WHAT YOU HAVE TO DO> Continue the passage on Aristotle and moral responsibility, picking up right after its last sentence.
Top of PASSAGE TO READ
Now clearly there is a difference between the cause of an agent's acts which lies in the body of the agent and the cause of his acts which is located outside the agent's body. But is the difference one of responsibility? Does the agent deserve praise of blame for the former but not for the latter'? It is this question I want to consider next and first of all purely in Aristotle's own terms.

I am assuming here that actions are an expression of character, a view with which Aristotle would have almost certainly agreed. He attaches no importance to purely passive states, to qualities that are not manifested in behaviour. In an earlier discussion on happiness (more precisely, the long-term well-being or flourishing denoted by the Greek term, eudaemonia) he writes: 'an activity in accordance with virtue 'lies virtue....it is possible for the state to be present in a person with-out effecting any good result (e.g., if he is asleep or quiescent in some other way), but not for the activity: he will necessarily act...' (ibid. I.viii). 1 take Aristotle to accept the implication of this, namely that character is the cause of behaviour. But at this point the problematic nature of responsibility begins to emerge. I have already shown that Aristotle's doctrine of character development leads inexorably to the conclusion that the agent cannot be responsible for his character. But what of his acts, in particular his voluntary acts which are internally caused? Surely he can be no more responsible for his voluntary acts than he is for his character? The location of the cause, internal or external, is irrelevant to the question of responsibility.
Bottom of PASSAGE TO READ
Top of RECORD EXTRACTS
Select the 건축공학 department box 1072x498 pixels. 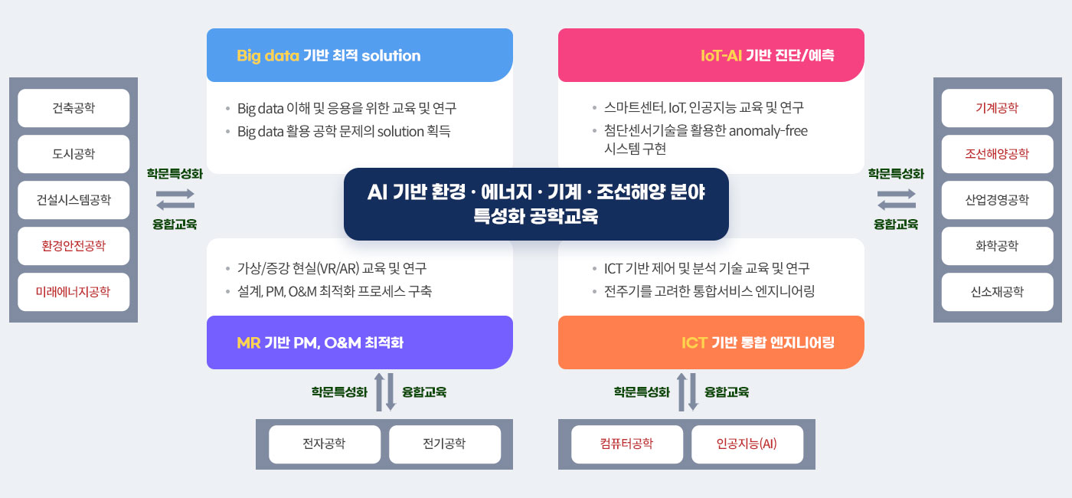(x=74, y=108)
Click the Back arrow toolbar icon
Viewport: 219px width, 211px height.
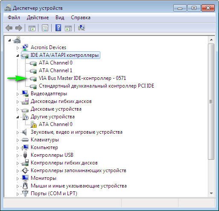(9, 28)
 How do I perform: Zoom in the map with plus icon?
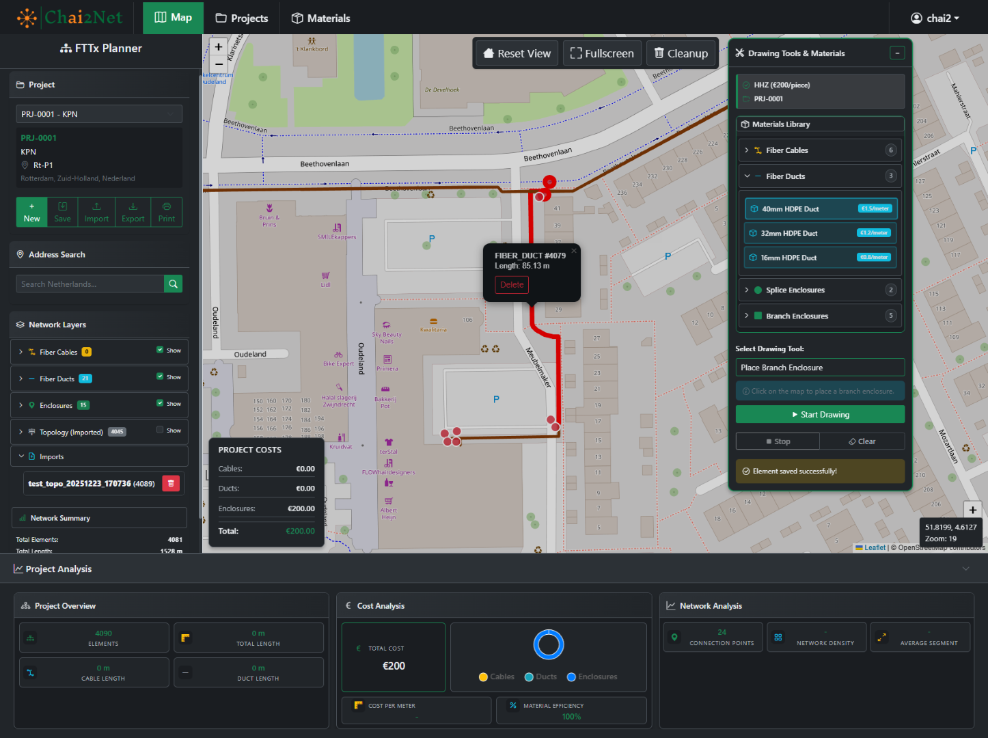[219, 47]
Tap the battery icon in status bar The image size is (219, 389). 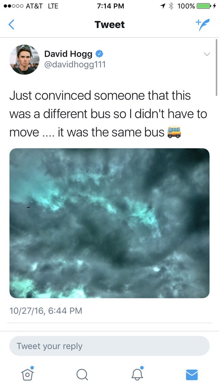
Bottom of RECORD EXTRACTS
RESULT OF THIS EXERCISE>
In this way, by taking the Aristotelian doctrine of character development and following it through to its full logical implications, there appears not only an inconsistency between two positions Aristotle adopts in his ethics, a matter of some interest, but, more significantly, an implicit inclination towards determinism and a rejection of free will. I am not responsible for the nature of the 'fixed and permanent disposition which developed as an effect of the habit-inducing environment in which I was reared. Aristotle seems to be invoking a moral centre of personhood, a seat of responsible choice-making without giving any reason to believe that such an entity exists.

Furthermore, what is true of Aristotle's doctrine of character will be true of any doctrine which ascribes the arising and development of character to causes. It makes no difference what those causes are. This is why the earlier point that Aristotle takes no account of a genetic input into character, although it may be a valid criticism, serves only to reinforce the case against free will which I find implicit in Aristotle. For if the traits of my character are inherited from my forebears, then clearly I am no more responsible for them than I am for the colour of my eyes or my inability to waggle my ear lobes.

In conclusion, I suspect that in Aristotle, though he is not addressing the problem of free will and determinism directly, he has recognised a social need to distinguish between actions for which men are or are not responsible. Blame and praise are crucial to the community's well-being; the identification of their rightful place is a legitimate task for the philosopher — hence the distinction between voluntary and involuntary action with its implication of free will. Elsewhere, however, he presents a doctrine which describes human action as derived from character shaping environmental causes. Clearly the two positions are inconsistent.